T 4.87 Disclosure of confidential information in web applications

Websites and data generated and delivered by a web application can contain confidential information which is not required for the use of the web application (e.g. information on the product and versions of frameworks). This information can provide an attacker with information on the execution of targeted attacks on the web application. Consequently, unnecessary disclosure of information can facilitate a successful attack. This information can also be transferred through less obvious transmission routes (e.g. in the HTTP header).

Examples:

• Detailed information on security mechanisms or attributes is displayed which is not required by the user of a web application but provides information for potential attacks (e.g. "Enter the 6-digit, numeric PIN" instead of "Please enter the PIN"). This information could be used by an attacker to narrow down the possible character range in a brute-force attack and to thus determine a valid PIN faster.

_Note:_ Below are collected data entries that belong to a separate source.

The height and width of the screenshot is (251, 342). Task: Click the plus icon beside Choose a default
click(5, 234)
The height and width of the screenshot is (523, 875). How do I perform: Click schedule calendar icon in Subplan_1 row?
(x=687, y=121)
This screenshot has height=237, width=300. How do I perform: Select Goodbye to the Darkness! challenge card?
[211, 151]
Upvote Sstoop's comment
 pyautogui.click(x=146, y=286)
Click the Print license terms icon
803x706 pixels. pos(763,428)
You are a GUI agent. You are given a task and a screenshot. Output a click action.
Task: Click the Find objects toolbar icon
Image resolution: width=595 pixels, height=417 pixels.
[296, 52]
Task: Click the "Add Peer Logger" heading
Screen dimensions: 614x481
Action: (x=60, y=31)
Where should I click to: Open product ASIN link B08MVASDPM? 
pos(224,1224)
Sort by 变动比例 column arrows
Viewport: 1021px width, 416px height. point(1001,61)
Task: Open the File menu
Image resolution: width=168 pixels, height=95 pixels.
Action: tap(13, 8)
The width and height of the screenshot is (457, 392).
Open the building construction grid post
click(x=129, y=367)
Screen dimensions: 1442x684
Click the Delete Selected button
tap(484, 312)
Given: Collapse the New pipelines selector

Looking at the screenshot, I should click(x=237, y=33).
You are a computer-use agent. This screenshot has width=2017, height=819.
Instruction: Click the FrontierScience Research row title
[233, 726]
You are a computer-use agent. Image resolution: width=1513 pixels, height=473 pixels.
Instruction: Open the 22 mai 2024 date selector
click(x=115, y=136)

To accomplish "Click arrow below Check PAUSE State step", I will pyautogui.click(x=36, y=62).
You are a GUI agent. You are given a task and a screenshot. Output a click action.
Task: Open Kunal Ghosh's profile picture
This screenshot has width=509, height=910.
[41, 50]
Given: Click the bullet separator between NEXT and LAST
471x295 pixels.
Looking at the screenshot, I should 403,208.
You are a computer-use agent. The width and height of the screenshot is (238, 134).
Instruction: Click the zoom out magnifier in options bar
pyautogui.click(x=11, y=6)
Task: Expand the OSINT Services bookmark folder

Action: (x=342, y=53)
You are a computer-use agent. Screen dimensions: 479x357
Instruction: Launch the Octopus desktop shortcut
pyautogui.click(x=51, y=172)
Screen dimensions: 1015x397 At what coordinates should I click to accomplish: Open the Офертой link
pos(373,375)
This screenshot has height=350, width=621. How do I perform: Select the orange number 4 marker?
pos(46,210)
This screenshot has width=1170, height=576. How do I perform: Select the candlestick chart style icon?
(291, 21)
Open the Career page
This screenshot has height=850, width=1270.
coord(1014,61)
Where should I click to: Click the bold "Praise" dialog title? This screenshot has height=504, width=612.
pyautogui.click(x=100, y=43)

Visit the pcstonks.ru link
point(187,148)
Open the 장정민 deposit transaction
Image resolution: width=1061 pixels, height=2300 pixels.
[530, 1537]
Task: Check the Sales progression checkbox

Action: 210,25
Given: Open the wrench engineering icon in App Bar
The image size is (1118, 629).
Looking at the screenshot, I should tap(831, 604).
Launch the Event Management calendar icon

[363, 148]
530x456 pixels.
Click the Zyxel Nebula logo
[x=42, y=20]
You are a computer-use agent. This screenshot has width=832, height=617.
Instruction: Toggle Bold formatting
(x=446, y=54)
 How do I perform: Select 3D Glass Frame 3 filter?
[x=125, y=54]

• Comments (e.g. in the HTML source text) can contain information on known errors, functionalities, techniques used and the connected infrastructure. This enables an attacker to specifically search for vulnerabilities in the web application and the infrastructure in order to exploit these. If, for example, the access data for a database used during the development phase are mentioned, then these may also be used for unauthorised access in productive operation of the web application.

• Files with unknown file extension (e.g. temporary files with .tmp or backup files with .bak from scripts of the web application) are disclosed by the web application in the source text. In this manner, confidential information such as fixedly coded access data can be read. Furthermore, an attacker will be able to examine program sequences for vulnerabilities using the disclosed code.